THE EXERCISE » Arrange every line of the records below as a Markdown table with the columns Row and Line, numbering the rows in order and omitting blank lines.

Stored data entries »
★ ★ ★ ★

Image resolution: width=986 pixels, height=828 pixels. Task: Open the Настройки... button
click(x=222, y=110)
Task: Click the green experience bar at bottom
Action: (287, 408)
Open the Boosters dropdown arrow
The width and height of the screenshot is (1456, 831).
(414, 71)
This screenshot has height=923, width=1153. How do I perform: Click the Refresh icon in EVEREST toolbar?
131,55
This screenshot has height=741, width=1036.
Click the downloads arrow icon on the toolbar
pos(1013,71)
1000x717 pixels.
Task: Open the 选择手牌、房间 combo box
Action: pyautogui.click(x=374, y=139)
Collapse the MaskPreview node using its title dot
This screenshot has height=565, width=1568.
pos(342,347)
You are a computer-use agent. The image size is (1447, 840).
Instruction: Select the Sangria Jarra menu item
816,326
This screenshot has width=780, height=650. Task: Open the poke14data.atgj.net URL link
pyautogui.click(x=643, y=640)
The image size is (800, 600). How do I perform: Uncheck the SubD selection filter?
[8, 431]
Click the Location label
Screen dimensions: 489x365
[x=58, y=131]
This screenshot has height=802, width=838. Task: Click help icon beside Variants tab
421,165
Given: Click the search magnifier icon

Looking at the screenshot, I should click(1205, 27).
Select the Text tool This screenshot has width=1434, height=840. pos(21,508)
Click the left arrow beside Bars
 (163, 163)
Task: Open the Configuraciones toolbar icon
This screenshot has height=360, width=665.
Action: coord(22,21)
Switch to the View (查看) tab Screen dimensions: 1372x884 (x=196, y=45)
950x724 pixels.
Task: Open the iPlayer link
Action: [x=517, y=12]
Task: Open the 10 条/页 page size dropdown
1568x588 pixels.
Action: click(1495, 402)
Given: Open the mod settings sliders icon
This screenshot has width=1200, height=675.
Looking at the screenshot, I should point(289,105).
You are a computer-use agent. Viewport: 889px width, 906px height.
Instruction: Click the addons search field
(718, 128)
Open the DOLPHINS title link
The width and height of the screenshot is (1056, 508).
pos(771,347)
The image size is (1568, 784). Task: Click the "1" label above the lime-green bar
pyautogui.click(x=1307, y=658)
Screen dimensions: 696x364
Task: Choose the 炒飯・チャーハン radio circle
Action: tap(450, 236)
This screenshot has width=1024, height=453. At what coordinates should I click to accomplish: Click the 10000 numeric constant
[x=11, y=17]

★ ★ ★ ★

WRITTEN RESPONSE »
| Row | Line |
|---|---|
| 1 | Image resolution: width=986 pixels, height=828 pixels. Task: Open the Настройки... button |
| 2 | click(x=222, y=110) |
| 3 | Task: Click the green experience bar at bottom |
| 4 | Action: (287, 408) |
| 5 | Open the Boosters dropdown arrow |
| 6 | The width and height of the screenshot is (1456, 831). |
| 7 | (414, 71) |
| 8 | This screenshot has height=923, width=1153. How do I perform: Click the Refresh icon in EVEREST toolbar? |
| 9 | 131,55 |
| 10 | This screenshot has height=741, width=1036. |
| 11 | Click the downloads arrow icon on the toolbar |
| 12 | pos(1013,71) |
| 13 | 1000x717 pixels. |
| 14 | Task: Open the 选择手牌、房间 combo box |
| 15 | Action: pyautogui.click(x=374, y=139) |
| 16 | Collapse the MaskPreview node using its title dot |
| 17 | This screenshot has height=565, width=1568. |
| 18 | pos(342,347) |
| 19 | You are a computer-use agent. The image size is (1447, 840). |
| 20 | Instruction: Select the Sangria Jarra menu item |
| 21 | 816,326 |
| 22 | This screenshot has width=780, height=650. Task: Open the poke14data.atgj.net URL link |
| 23 | pyautogui.click(x=643, y=640) |
| 24 | The image size is (800, 600). How do I perform: Uncheck the SubD selection filter? |
| 25 | [8, 431] |
| 26 | Click the Location label |
| 27 | Screen dimensions: 489x365 |
| 28 | [x=58, y=131] |
| 29 | This screenshot has height=802, width=838. Task: Click help icon beside Variants tab |
| 30 | 421,165 |
| 31 | Given: Click the search magnifier icon |
| 32 | Looking at the screenshot, I should click(1205, 27). |
| 33 | Select the Text tool This screenshot has width=1434, height=840. pos(21,508) |
| 34 | Click the left arrow beside Bars |
| 35 |  (163, 163) |
| 36 | Task: Open the Configuraciones toolbar icon |
| 37 | This screenshot has height=360, width=665. |
| 38 | Action: coord(22,21) |
| 39 | Switch to the View (查看) tab Screen dimensions: 1372x884 (x=196, y=45) |
| 40 | 950x724 pixels. |
| 41 | Task: Open the iPlayer link |
| 42 | Action: [x=517, y=12] |
| 43 | Task: Open the 10 条/页 page size dropdown |
| 44 | 1568x588 pixels. |
| 45 | Action: click(1495, 402) |
| 46 | Given: Open the mod settings sliders icon |
| 47 | This screenshot has width=1200, height=675. |
| 48 | Looking at the screenshot, I should point(289,105). |
| 49 | You are a computer-use agent. Viewport: 889px width, 906px height. |
| 50 | Instruction: Click the addons search field |
| 51 | (718, 128) |
| 52 | Open the DOLPHINS title link |
| 53 | The width and height of the screenshot is (1056, 508). |
| 54 | pos(771,347) |
| 55 | The image size is (1568, 784). Task: Click the "1" label above the lime-green bar |
| 56 | pyautogui.click(x=1307, y=658) |
| 57 | Screen dimensions: 696x364 |
| 58 | Task: Choose the 炒飯・チャーハン radio circle |
| 59 | Action: tap(450, 236) |
| 60 | This screenshot has width=1024, height=453. At what coordinates should I click to accomplish: Click the 10000 numeric constant |
| 61 | [x=11, y=17] |